> Objective
Copy every line of the rows below word for word, and leave the pictures out of your copy.

═══

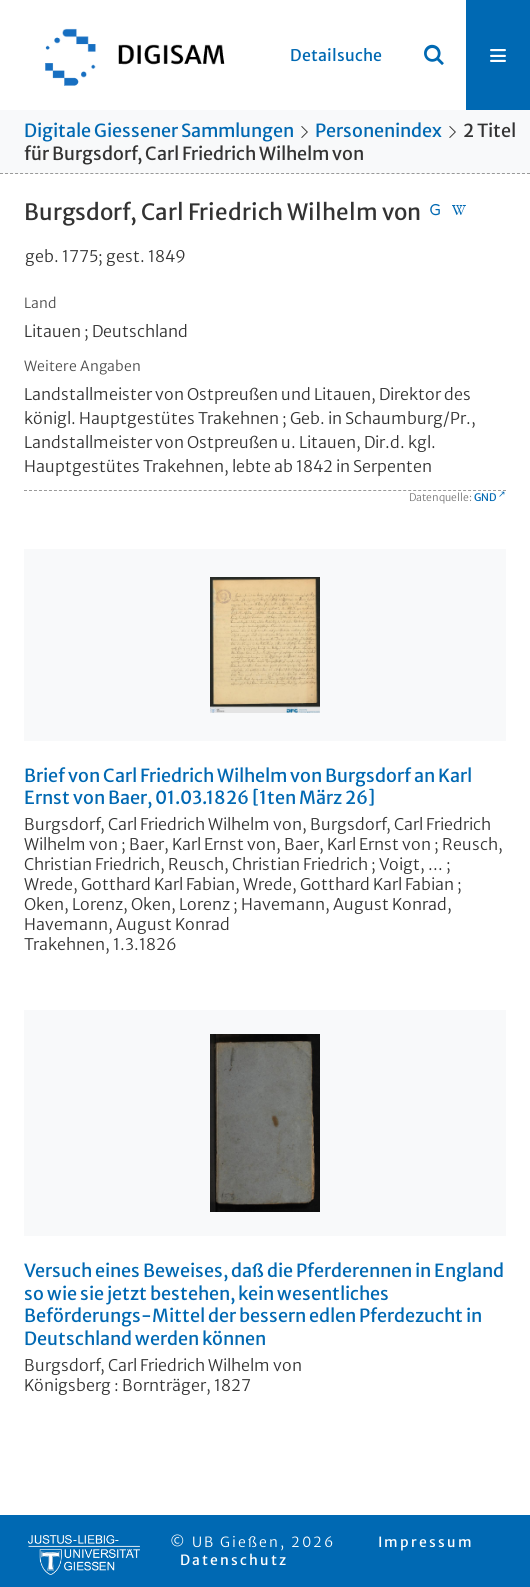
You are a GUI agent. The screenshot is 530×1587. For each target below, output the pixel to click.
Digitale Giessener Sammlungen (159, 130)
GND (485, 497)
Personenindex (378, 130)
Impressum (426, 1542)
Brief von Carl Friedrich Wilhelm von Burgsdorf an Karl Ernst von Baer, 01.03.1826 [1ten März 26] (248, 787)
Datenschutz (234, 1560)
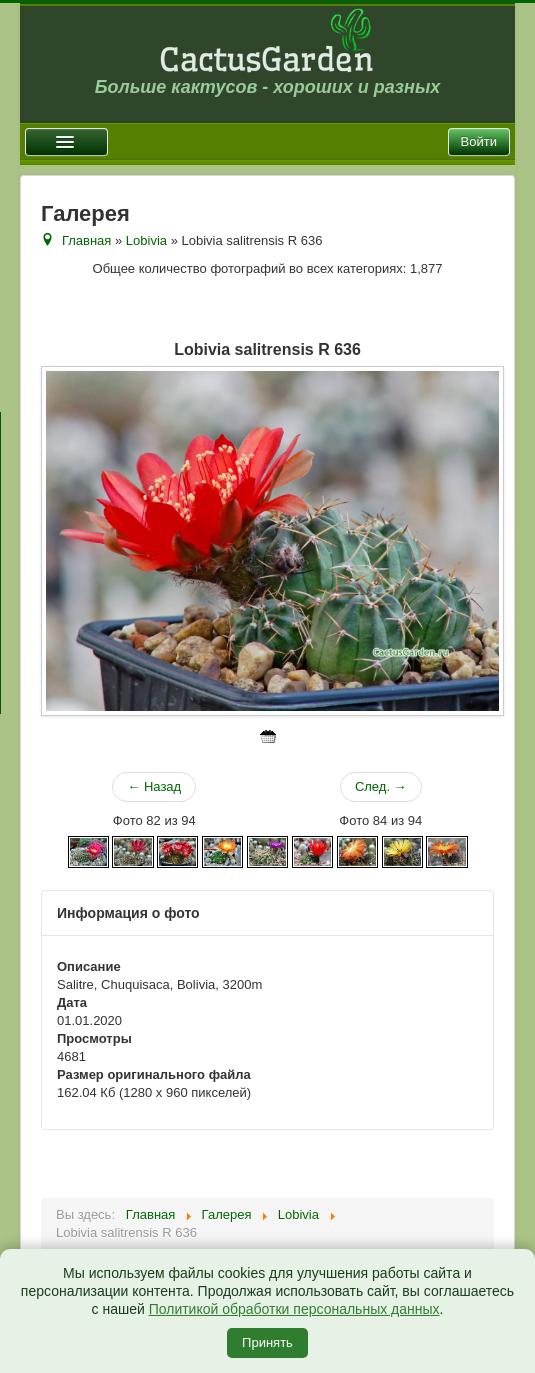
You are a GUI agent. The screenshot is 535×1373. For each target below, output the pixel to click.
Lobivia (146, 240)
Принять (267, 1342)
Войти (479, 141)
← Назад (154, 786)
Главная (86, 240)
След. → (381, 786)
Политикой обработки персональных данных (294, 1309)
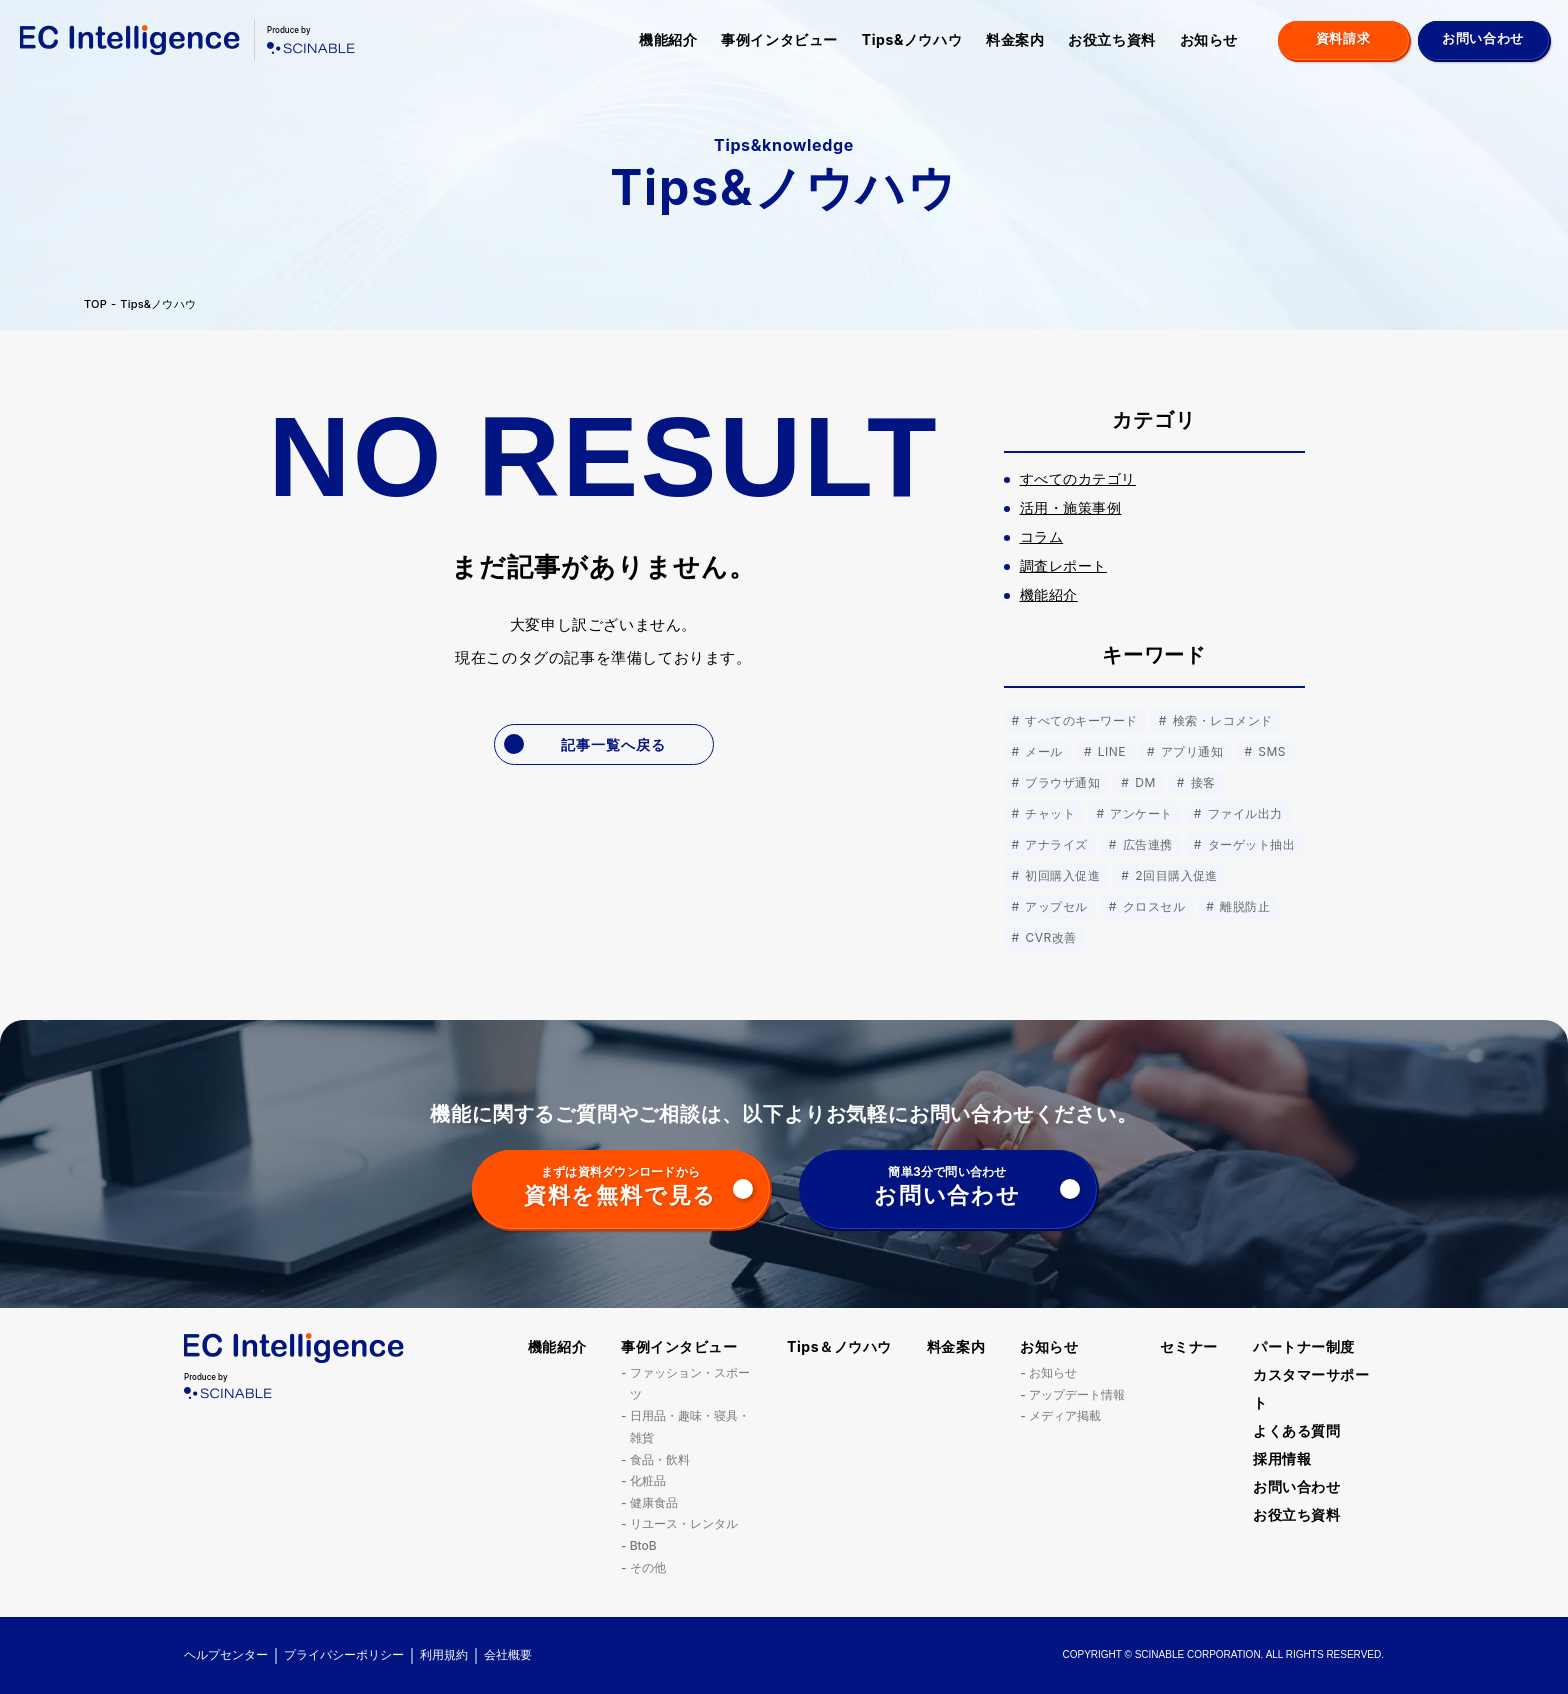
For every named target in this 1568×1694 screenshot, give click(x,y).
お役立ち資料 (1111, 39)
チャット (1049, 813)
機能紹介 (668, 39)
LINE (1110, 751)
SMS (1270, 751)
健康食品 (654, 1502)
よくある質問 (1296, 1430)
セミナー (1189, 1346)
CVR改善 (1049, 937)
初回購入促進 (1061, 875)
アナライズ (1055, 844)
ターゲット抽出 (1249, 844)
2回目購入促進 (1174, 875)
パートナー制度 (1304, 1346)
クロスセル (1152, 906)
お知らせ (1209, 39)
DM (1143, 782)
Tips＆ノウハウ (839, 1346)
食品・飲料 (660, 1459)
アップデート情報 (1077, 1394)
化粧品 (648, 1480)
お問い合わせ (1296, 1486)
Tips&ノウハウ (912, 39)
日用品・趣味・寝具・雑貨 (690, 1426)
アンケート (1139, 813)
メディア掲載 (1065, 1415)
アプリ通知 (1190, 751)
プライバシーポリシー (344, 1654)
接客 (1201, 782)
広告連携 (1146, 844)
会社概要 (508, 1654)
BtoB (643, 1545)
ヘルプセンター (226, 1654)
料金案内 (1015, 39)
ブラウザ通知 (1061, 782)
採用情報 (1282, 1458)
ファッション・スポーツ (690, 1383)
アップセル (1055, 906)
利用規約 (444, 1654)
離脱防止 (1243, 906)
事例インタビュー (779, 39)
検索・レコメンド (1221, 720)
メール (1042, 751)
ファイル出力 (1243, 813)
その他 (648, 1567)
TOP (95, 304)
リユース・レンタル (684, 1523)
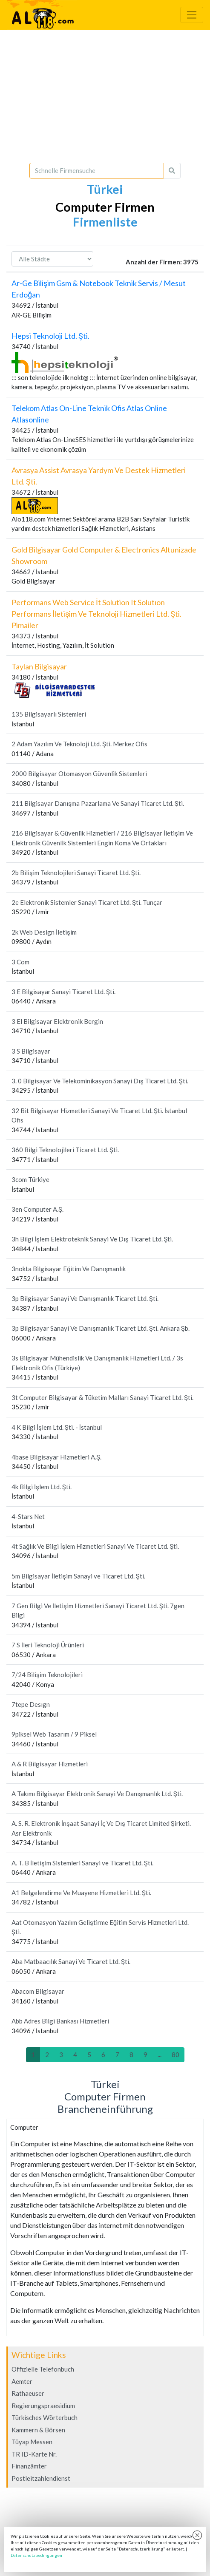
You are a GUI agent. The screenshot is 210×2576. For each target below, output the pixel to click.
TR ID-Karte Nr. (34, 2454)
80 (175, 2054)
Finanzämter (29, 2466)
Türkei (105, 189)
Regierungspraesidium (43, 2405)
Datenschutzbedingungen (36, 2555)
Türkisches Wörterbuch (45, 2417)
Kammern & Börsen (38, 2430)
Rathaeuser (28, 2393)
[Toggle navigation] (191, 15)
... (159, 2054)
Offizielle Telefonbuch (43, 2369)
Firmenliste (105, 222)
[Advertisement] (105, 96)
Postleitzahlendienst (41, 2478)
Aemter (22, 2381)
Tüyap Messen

═══

> Solution for this task
You are a GUI agent. The screenshot is 530×1587. For each target below, output the pixel to click.
Digitale Giessener Sammlungen (159, 130)
GND (485, 497)
Personenindex (378, 130)
Impressum (426, 1542)
Brief von Carl Friedrich Wilhelm von Burgsdorf an Karl Ernst von Baer, 01.03.1826 [1ten März 26] (248, 787)
Datenschutz (234, 1560)
You are a GUI agent. The screenshot is 535×1373. For each target below, output the pixel to click.
Lobivia (146, 240)
Принять (267, 1342)
Войти (479, 141)
← Назад (154, 786)
Главная (86, 240)
След. → (381, 786)
Политикой обработки персональных данных (294, 1309)
For every named target in this 1568×1694 screenshot, give click(x,y).
お役立ち資料 (1111, 39)
チャット (1049, 813)
機能紹介 (668, 39)
LINE (1110, 751)
SMS (1270, 751)
健康食品 (654, 1502)
よくある質問 (1296, 1430)
セミナー (1189, 1346)
CVR改善 (1049, 937)
初回購入促進 (1061, 875)
アナライズ (1055, 844)
ターゲット抽出 (1249, 844)
2回目購入促進 (1174, 875)
パートナー制度 (1304, 1346)
クロスセル (1152, 906)
お知らせ (1209, 39)
DM (1143, 782)
Tips＆ノウハウ (839, 1346)
食品・飲料 (660, 1459)
アップデート情報 (1077, 1394)
化粧品 (648, 1480)
お問い合わせ (1296, 1486)
Tips&ノウハウ (912, 39)
日用品・趣味・寝具・雑貨 (690, 1426)
アンケート (1139, 813)
メディア掲載 (1065, 1415)
アプリ通知 (1190, 751)
プライバシーポリシー (344, 1654)
接客 (1201, 782)
広告連携 (1146, 844)
会社概要 (508, 1654)
BtoB (643, 1545)
ヘルプセンター (226, 1654)
料金案内 (1015, 39)
ブラウザ通知 (1061, 782)
採用情報 (1282, 1458)
ファッション・スポーツ (690, 1383)
アップセル (1055, 906)
利用規約 (444, 1654)
離脱防止 (1243, 906)
事例インタビュー (779, 39)
検索・レコメンド (1221, 720)
メール (1042, 751)
ファイル出力 (1243, 813)
その他 (648, 1567)
TOP (95, 304)
リユース・レンタル (684, 1523)
You are a GUI agent. The screenshot is 210×2576. For each target below, output the pixel to click.
TR ID-Karte Nr. (34, 2454)
80 (175, 2054)
Finanzämter (29, 2466)
Türkei (105, 189)
Regierungspraesidium (43, 2405)
Datenschutzbedingungen (36, 2555)
Türkisches Wörterbuch (45, 2417)
Kammern & Börsen (38, 2430)
Rathaeuser (28, 2393)
[Toggle navigation] (191, 15)
... (159, 2054)
Offizielle Telefonbuch (43, 2369)
Firmenliste (105, 222)
[Advertisement] (105, 96)
Postleitzahlendienst (41, 2478)
Aemter (22, 2381)
Tüyap Messen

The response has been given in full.